Expect to Discuss Your Skills Related to the Position
Take off your modest mouse mask and communicate what you bring to the table. Pick a trait that illustrates your capabilities from your previous experience and discuss relevant skills and project examples that relate to the position. If any of your 360 feedback provided supporting examples, use them. Enforce your strengths with pertinent work examples that coincide. Give the hiring manager details and explain how they are relevant, what can you accomplish for this position with your experience and skill sets.

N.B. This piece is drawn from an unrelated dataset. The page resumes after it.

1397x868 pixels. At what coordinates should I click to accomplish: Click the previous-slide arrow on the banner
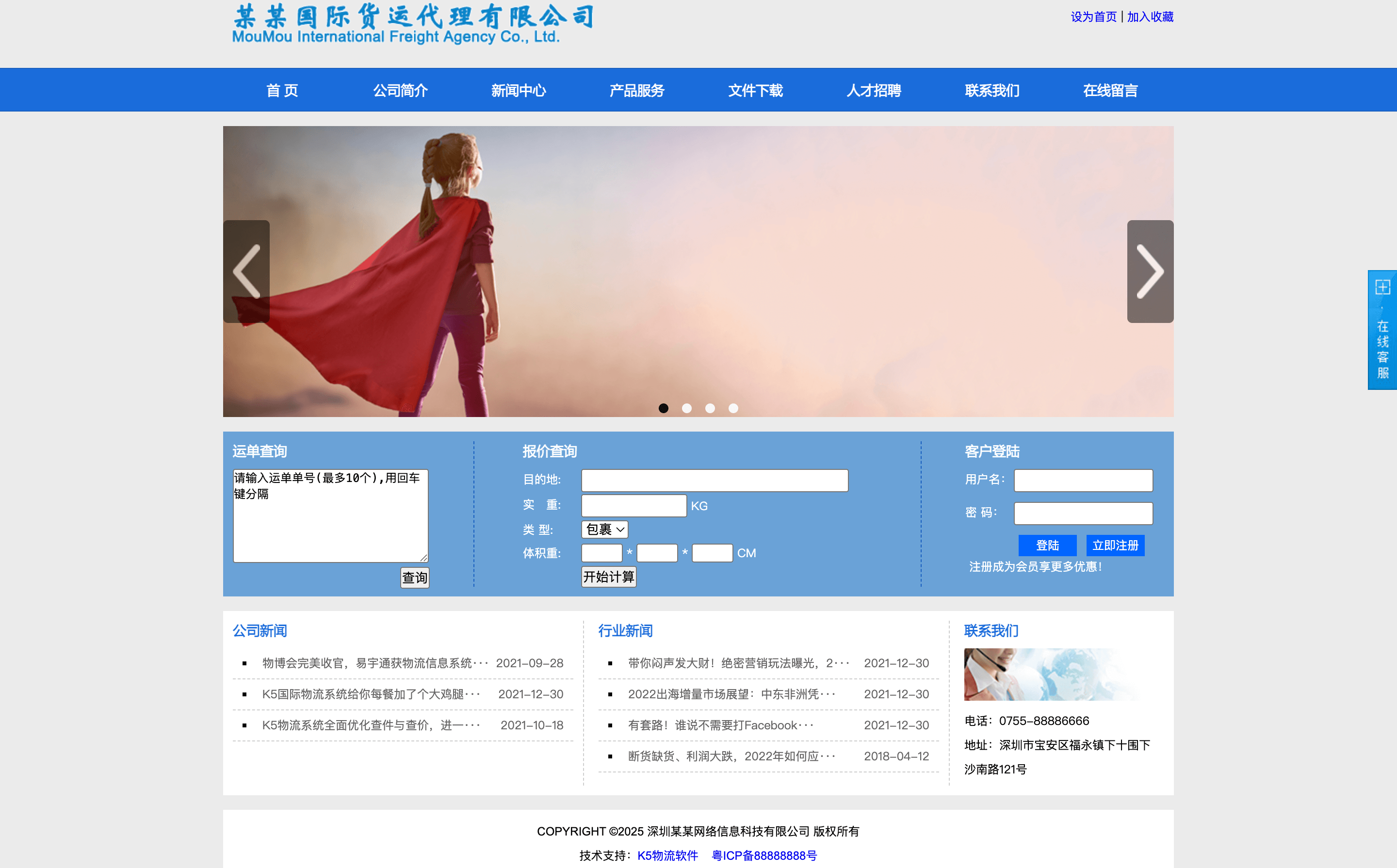coord(246,272)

You’ve reset your way of thinking about weaknesses and now recognize them as improvement opportunities, so present them as such. It’s understandably an uncomfortable topic to discuss, but if you avoid the question or flat out say that you don’t have any weaknesses (improvement opportunities), red flags will be raised. You may as well raise your white flag! Instead, think of a non-essential skill, not something that’s going to hinder your ability to perform the job. Emphasize positivity and your improvement. Think about your added potential and contributions.
Combining Your Message and Emphasize the Positive
So, you’ve combined the strength of your skills related to the position and have a supporting example. You’ve reset your way of thinking and you’re ready to emphasize that non-essential opportunity for improvement. However, how are you improving? Are you taking a course, active in a forum, reading articles, books, or guides? Let’s take a look the following example to help tie it all together.
“As a technical analyst, I have developed excellent verbal and written communication skills. In addition to being able to communicate with a technical audience, I am able to communicate technical lingo in a manner that resonates with a non-technical audience. I’ve used my communication skills to assist my former employers’ business development team with understanding technical lingo and reporting. I also translated technical content for a non-technical audience. The content built was used in proposals that resulted in contract awards and new client accounts.
“Although I am well versed with communicating with mid-level and lower level management, I’m expanding myself and focusing on improving my public speaking skills and presenting my message geared towards an executive level audience. I’ve completed some public speaking workshops and am part of a local public speaking forum.”
You see! It doesn’t sound like a weakness when presented as growing ones experience and improving ourselves. What are you waiting for? Reset your way of thinking, prioritize real time feedback, remove your Modest Mouse mask, and start preparing!